Si se objeta que el Senado se haya opuesto al proyecto tal o cual, ello se debe a la posición política de esos senadores, no a la institución de la segunda Cámara como tal. Culpar al bicameralismo de que no se hayan aprobado proyectos más radicales, exculpa a los gobiernos y parlamentarios que debieran, en tal caso, haber presentado y aprobado esos proyectos radicales. Una nueva composición trae aparejada nuevos representantes. No replica el pasado.
Y hay medidas que podrían acelerar el proceso: eliminación de los 2/3; elecciones parlamentarias simultáneas con la segunda vuelta; abreviar la tramitación. En fin, hay alternativas.

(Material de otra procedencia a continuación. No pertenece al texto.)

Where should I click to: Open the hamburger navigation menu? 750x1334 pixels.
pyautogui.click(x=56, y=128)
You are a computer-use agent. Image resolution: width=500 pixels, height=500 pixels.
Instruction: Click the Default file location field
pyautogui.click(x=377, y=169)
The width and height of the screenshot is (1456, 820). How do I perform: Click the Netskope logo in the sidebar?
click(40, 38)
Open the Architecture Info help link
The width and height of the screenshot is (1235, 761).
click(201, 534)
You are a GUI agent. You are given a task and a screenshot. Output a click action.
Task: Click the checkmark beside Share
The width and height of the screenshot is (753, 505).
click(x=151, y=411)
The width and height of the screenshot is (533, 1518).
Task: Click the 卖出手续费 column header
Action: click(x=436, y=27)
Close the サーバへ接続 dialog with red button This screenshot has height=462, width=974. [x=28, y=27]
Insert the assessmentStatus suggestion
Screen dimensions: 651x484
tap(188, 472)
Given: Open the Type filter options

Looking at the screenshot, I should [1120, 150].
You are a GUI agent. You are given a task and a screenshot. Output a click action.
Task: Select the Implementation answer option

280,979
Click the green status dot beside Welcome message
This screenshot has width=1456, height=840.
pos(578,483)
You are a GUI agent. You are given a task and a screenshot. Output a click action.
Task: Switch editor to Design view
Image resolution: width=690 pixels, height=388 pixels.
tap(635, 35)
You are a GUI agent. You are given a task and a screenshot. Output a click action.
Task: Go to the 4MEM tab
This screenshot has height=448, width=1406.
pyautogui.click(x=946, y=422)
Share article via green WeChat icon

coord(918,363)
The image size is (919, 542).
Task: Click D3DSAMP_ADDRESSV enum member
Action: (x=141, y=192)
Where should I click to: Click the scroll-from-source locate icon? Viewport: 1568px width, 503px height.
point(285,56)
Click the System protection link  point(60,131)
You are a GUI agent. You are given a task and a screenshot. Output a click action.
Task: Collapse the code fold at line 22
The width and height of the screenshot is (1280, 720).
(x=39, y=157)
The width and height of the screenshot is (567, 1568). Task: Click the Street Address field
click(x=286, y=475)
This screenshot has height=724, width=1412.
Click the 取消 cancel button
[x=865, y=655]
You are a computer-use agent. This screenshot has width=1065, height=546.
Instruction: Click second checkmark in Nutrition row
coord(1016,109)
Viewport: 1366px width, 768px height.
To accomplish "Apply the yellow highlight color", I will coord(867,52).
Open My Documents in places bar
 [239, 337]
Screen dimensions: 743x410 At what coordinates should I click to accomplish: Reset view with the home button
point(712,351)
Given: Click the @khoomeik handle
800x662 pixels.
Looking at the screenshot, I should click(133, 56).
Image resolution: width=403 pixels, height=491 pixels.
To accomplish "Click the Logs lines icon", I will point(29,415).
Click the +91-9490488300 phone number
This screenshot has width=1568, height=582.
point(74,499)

La segunda Cámara de los territorios y pueblos indígenas no ha de ser decorativa. “La justificación principal para instituir una legislatura bicameral en lugar de una unicameral, es darle una representación especial a las minorías… Deben darse dos condiciones para que esa representación de las minorías tenga sentido: la Cámara Alta debe ser elegida a partir de una base diferente que la Cámara Baja, y debe tener poder real –idealmente, tanto poder como la Cámara Baja–” (Lijphart, 1999).
Si los representantes de los territorios y pueblos indígenas no participaran en la aprobación de la Ley de Presupuestos ni en la legislación medioambiental, tributaria, educacional, laboral, de salud, vivienda, obras públicas, minería, forestal, etc., ¿es que se los ha reconocido de verdad? Por supuesto que no.
Queremos una segunda Cámara, pero no una segunda Cámara de segunda clase.